▸ **Extrait du document**:
--

Dans un premier temps, elle échappe aux violentes représailles. Certains de ses membres sont partis au Congo. De retour dans son village en 1996, le père d’Emmanuel est exécuté de manière sommaire. Après sa mort, il sera jugé et condamné comme génocidaire par les tribunaux populaires du pays. L’oncle paternel d’Emmanuel, lui, purge une peine de prison à vie, précise le parquet de Kigali.

Contactés au Rwanda, les frères d’Emmanuel nous opposent une fin de non-recevoir. « Nous n’avons pas le droit de discuter du dossier d’Emmanuel », justifie l’un d’entre eux. Peu après ces échanges, nous sommes sollicités par un ancien ambassadeur du Rwanda en France de 1990 à 1994 : Jean-Marie Vianney Ndagijimana se présente comme « un ami de la famille élargie » et propose de nous aider dans nos recherches.

Cet ancien diplomate est aujourd’hui un farouche opposant au régime de Paul Kagame et milite pour la reconnaissance « d’un double génocide » au Rwanda. Cette théorie, qui soutient que les forces du FPR ont perpétré un génocide contre les Hutus pendant et après la reconquête du pays, est démentie par la majorité des historiens et taxée de négationnisme par certains universitaires.

Emmanuel, un ancien policier persécuté ?



Les informations obtenues auprès de Jean-Marie Vianney Ndagijimana, à prendre avec précaution, ont été partiellement recoupées grâce à d’autres sources contactées par La Croix. Après l’exécution de son père, Emmanuel poursuit sa scolarité jusqu’au secondaire où il obtient un bac « commerce et comptabilité ». Suivent des années de chômage et de petits boulots.

Le jeune homme tente alors le concours de la police nationale, qu’il réussit en 2005, à 24 ans. En quelques années, il parvient au grade d’officier de police judiciaire mais quitte finalement la police peu après. « Il a déserté son poste en 2009. Apparemment il voulait vivre une nouvelle vie ailleurs. Selon nos informations, il a même menti à sa famille en disant qu’il partait en mission en France », assure Aimable Havugiyaremye, procureur général du Rwanda.

--

▸ **Données présentées**:
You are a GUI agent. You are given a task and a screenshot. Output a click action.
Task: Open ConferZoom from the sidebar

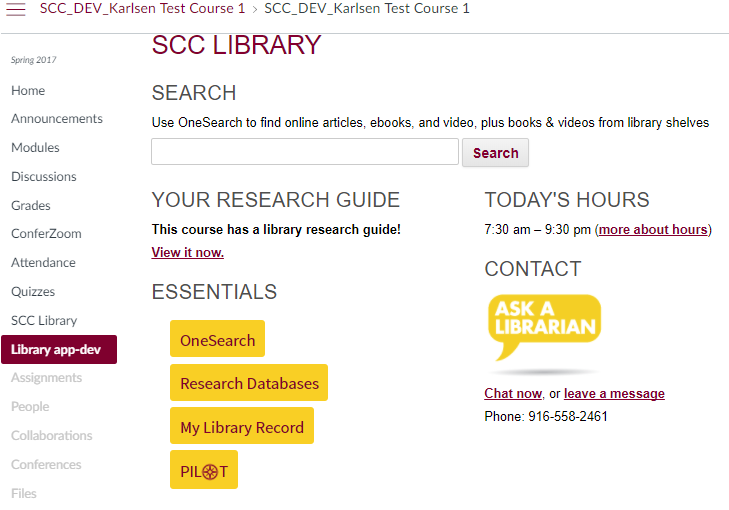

--

▸ **Consigne**: Poursuivez l'article sur le parcours d'Emmanuel au Rwanda en reprenant juste après sa dernière phrase.

▸ **Réponse attendue**:
À quelques amis nantais, Emmanuel confiera avoir assisté, au sein de la police, à des règlements de compte d’une violence inouïe, visant notamment des Hutus. Lui-même racontait avoir subi des tortures, qui lui auraient laissé de sévères séquelles physiques. Dès son arrivée à Nantes en 2012, ce fervent catholique s’est rapidement placé sous la protection de la communauté chrétienne. Il dépose une première demande d’asile en février 2013 auprès de l’Office de protection des réfugiés et des apatrides (Ofpra).

En janvier 2015, c’est la première désillusion. L’Ofpra refuse à Emmanuel la protection de la France, estimant qu’en cas de retour dans son pays, il n’est pas prouvé qu’il serait victime de persécutions. « Le fait que l’Ofpra ait remis en doute la véracité de son récit a créé chez lui un énorme désarroi », décrit l’une de ses amies nantaises. Emmanuel fait appel de cette décision auprès de la Cour nationale du droit d’asile (CNDA).

« Il cherchait vraiment à s’intégrer »



En attendant, il multiplie les engagements : Croix-Rouge, Secours catholique, petits boulots d’électricité… Son emploi du temps est chargé et son moral est bon. « C’est un homme hyper droit. Parmi les personnes en difficulté, il faisait la différence », se souvient Odile, qui a animé un atelier d’insertion sociale auquel Emmanuel a participé. « Il cherchait vraiment à s’intégrer, abonde Cécile, la nièce d’Odile. Je me souviens qu’aux cours de français que je donnais, il était irrité quand les autres arrivaient en retard, il ne comprenait pas qu’on puisse prendre ça à la légère ».

En 2015, deuxième déconvenue. La CNDA confirme la décision de l’Ofpra. Emmanuel demande alors un titre de séjour pour raisons de santé. À 34 ans, il voit et entend mal, souffre d’asthme et de problèmes de dos l’empêchant d’exercer des métiers physiques. Mais avant même d’obtenir la réponse, il reçoit sur décision du préfet de Loire-Atlantique une obligation de quitter le territoire français (OQTF) qui lui laisse trente jours pour faire ses bagages.

Sur ce chemin de galère, Emmanuel se lie d’amitié avec des Nantais et part même en vacances avec eux. « Il a été très très soutenu », souligne le recteur de la cathédrale. « C’était même l’homme le plus protégé de Nantes au niveau ecclésial : la paroisse, les franciscains, le Secours catholique l’ont épaulé. Même l’ancien évêque du diocèse Jean-Paul James a tenté de plaider sa cause auprès du préfet », raconte un catholique qui l’a bien connu.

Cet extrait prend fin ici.